Wetlands also naturally absorb a lot of water, and as such are useful to prevent flooding.

“The water’s got to go somewhere,” she said. “If you then take away this sponge, these kidneys that filter all of that and can hold on to it, it’s headed towards your basement.”

Exactly how this decision will affect conservation work in the future is unclear. While federal regulations provide much of the guidelines for conserving natural resources, local governments and individuals play a large part, Mayer said. For individual property owners, conservation easements, which prevent development in perpetuity for all or part of a certain parcel, is still the “gold standard,” she said.

“We don’t want to tell municipalities, ‘You have to stop development at all costs.’ We know that’s not realistic. But we want people to be thoughtful and if more people understood the multiple benefits of having the wetlands, then the more they know, the more they’ll care,” Mayer said.

Fairborn land trust B-W Greenway has secured conservation easements forover 700 acres since its inception, the most recent being a four-acre wetland given to the city of Fairborn last month. Located southwest of the intersection of State Route 235 and I-675, the newest Fairborn wetland connects to Pearl’s Fen and Oakes Quarry Park, both popular hiking spots in the area.

“The whole motivation behind the Clean Water Act was that different states have different sets of rules,” said BW Greenway founder Bob Jurick. “Which means the waterways that cross state boundaries could be protected in different levels in different states. One of the lack of understanding is that our natural species, birds, animals, bees, all of these need habitats and habitats don’t necessarily pay attention to state or jurisdictional boundaries.”

Conservative Justice Brett Kavanaugh joined the three liberal judges in dissenting on this part of the decision, saying the continuous surface connection test “departs from the statutory text, from 45 years of consistent agency practice, and from this Court’s precedent.”

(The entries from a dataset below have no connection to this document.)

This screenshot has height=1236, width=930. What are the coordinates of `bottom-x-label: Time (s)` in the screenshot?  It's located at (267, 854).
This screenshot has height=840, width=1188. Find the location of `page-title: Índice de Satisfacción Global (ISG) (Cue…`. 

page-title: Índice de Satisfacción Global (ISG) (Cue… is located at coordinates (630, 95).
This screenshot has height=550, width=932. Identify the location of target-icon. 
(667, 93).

“By narrowing the Act’s coverage of wetlands to only adjoining wetlands, the Court’s new test will leave some long-regulated adjacent wetlands no longer covered by the Clean Water Act, with significant repercussions for water quality and flood control throughout the United States,” Kavanaugh said.

Justice Elena Kagan additionally penned her own concurring opinion, joined by Justices Sonia Sotomayor and Ketanji Brown Jackson, saying that with Alito’s opinion, the court risked overstepping its bounds.

“Congress wrote the statute it meant to,” Kagan said. “A court may not rewrite Congress’s plain instructions because they go further than preferred.”